I clench my pen. "Some of us don't confuse the two."

That earns me a fleeting arch of his brow—dangerous sparkle, gone in a blink. He returns the book precisely where it was, as if even disorder must obey him.

Across the table Max has somehow inched his chair closer to Reed. Two inches. Four. Reed keeps writing—sharp, efficient strokes—but his shoulders tighten the nearer Max drifts. It isn't annoyance; it's awareness, the kind you feel in your skin before your brain names it. Max notices the subtle shift, smiles like he's found a new puzzle.

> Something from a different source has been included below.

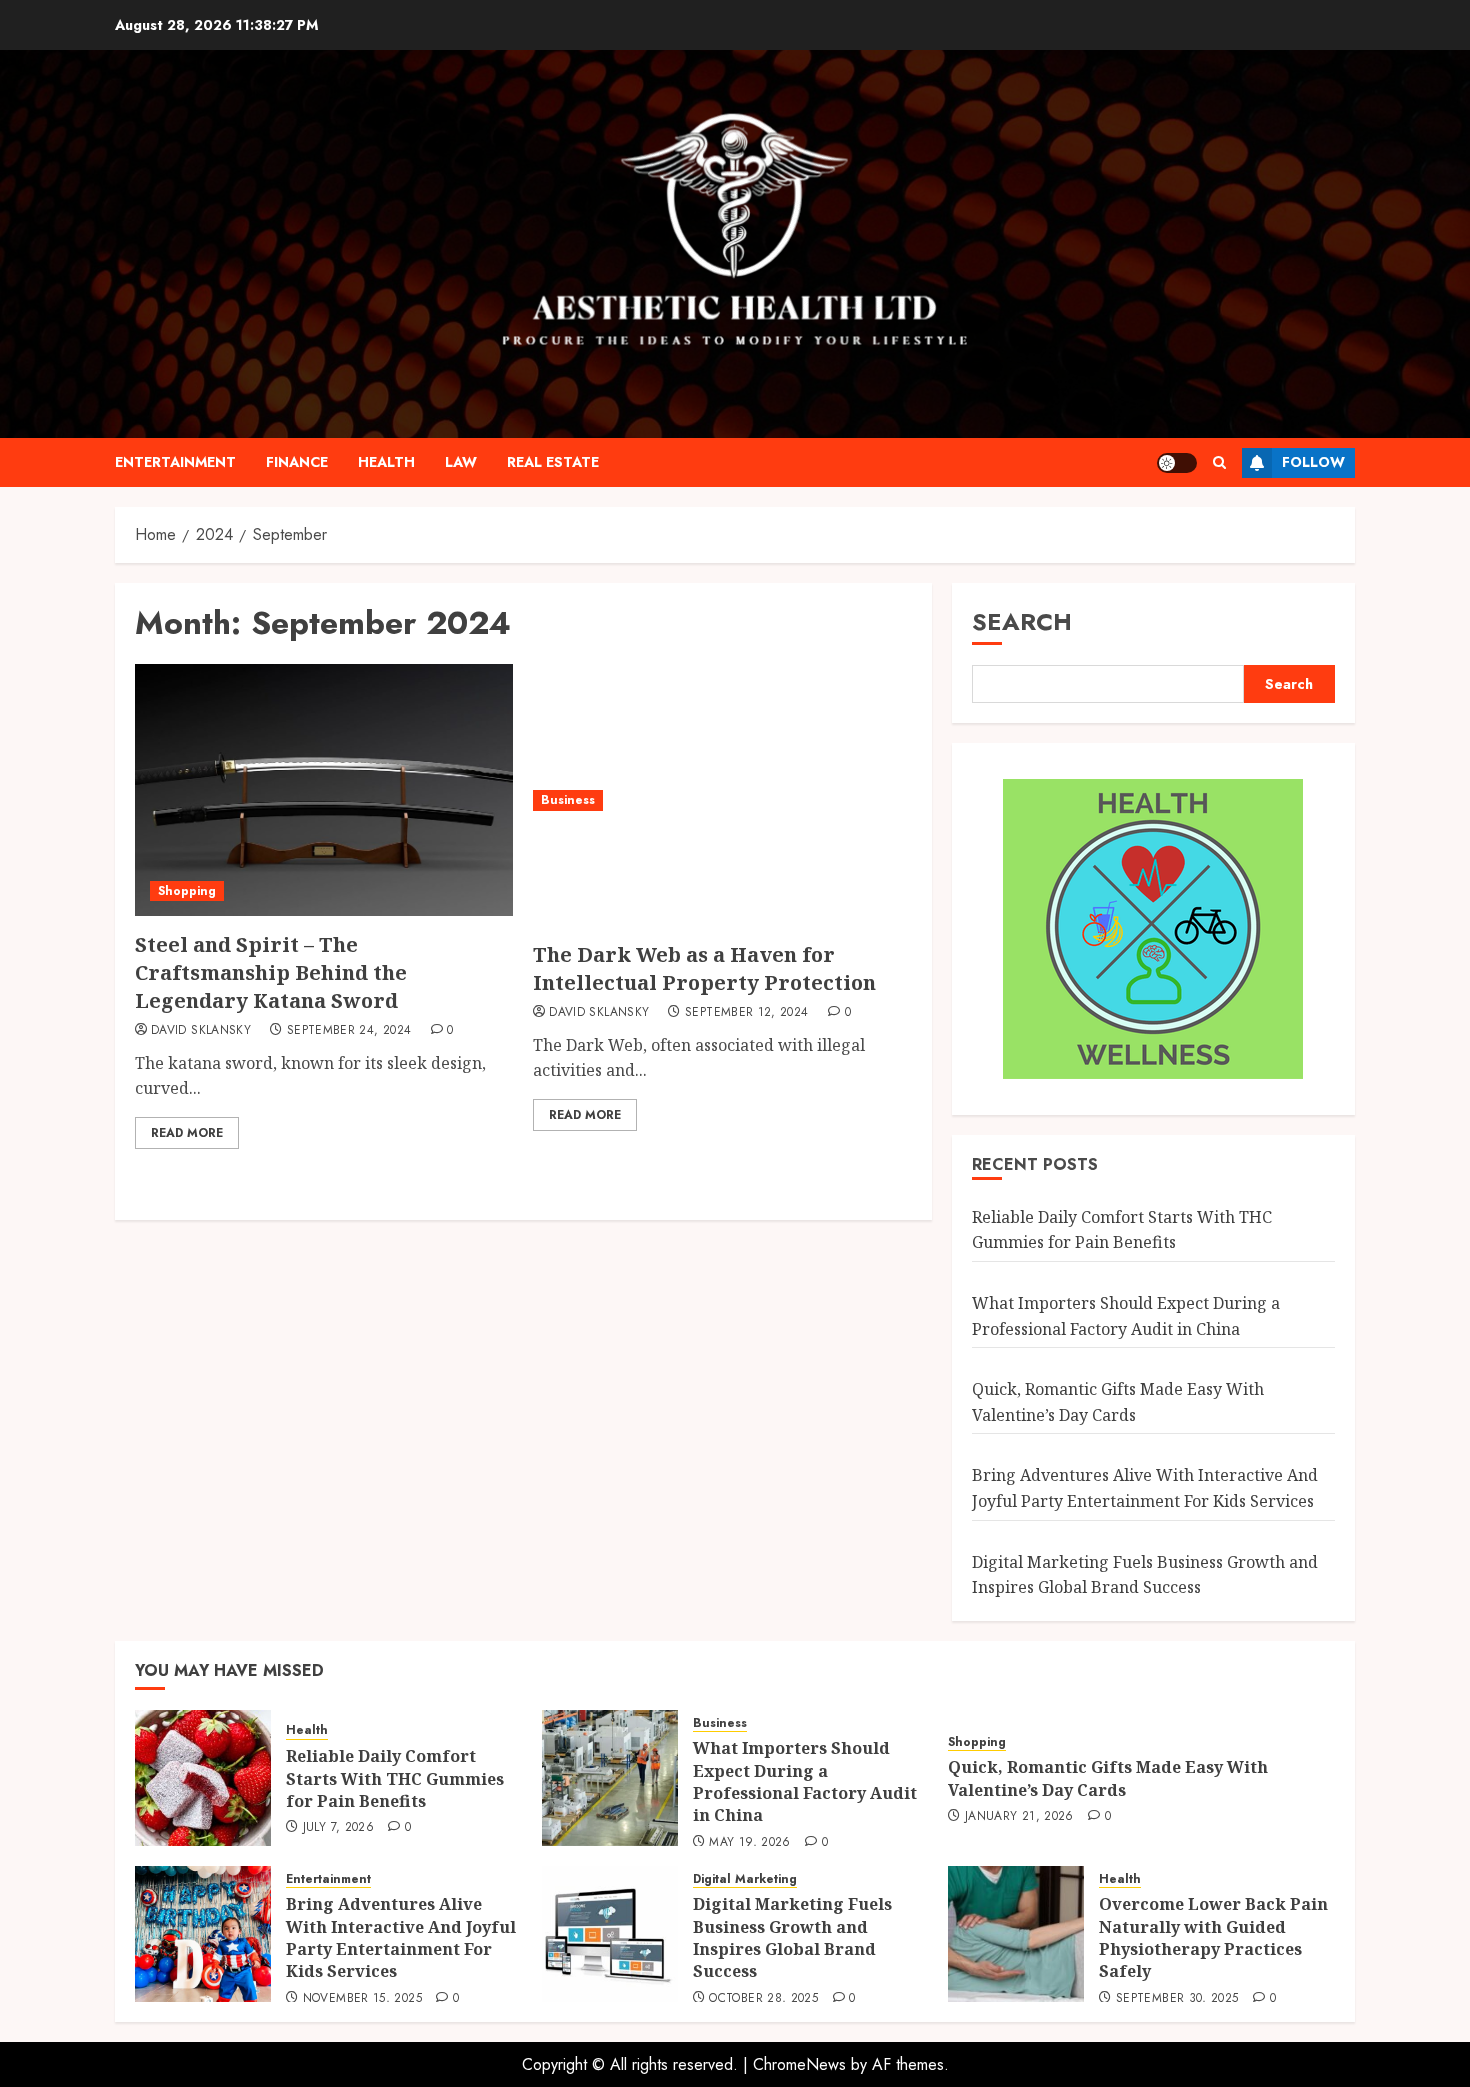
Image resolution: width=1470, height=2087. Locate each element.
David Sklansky (201, 1031)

Tension layers over tension.

Oliver folds his hands, attention finally locking on me. Every instinct screams to look away; instead I meet the dark brown of his eyes—flat as a frozen lake, waiting for cracks.

"I was out of line," he says, so quiet I almost miss it.

My pulse stutters. An apology? No. The words feel clinical, diagnostic. He's labeling data, not feeling it.

"And?" I force out.

"And nothing," he replies, voice returning to ice. "Out‑of‑line statements don't require sentimentality to be true."

The apology that isn't. My throat burns. "Then we're done here."

I gather my notes with shaking hands. Max's chair screeches as he jumps up beside me. "We'll find another table. One with better vibes and fewer Bond villains."

Reed's pen stills; he watches Max with an unreadable glint—part irritation, part... intrigue. Oliver doesn't move, but I feel his stare track me all the way down the aisle, pinning me like a study specimen.

Outside the library's hush, Max exhales. "Cat‑purr science next time," he says gently. "No Kuzmich cameo."

I manage a nod, but my brain buzzes with Oliver's non‑apology and the question behind his eyes: What are you running from?

I tighten my grip on my notebook—the one place I can control the story—and keep walking, pretending his question doesn't echo harder than my heartbeat.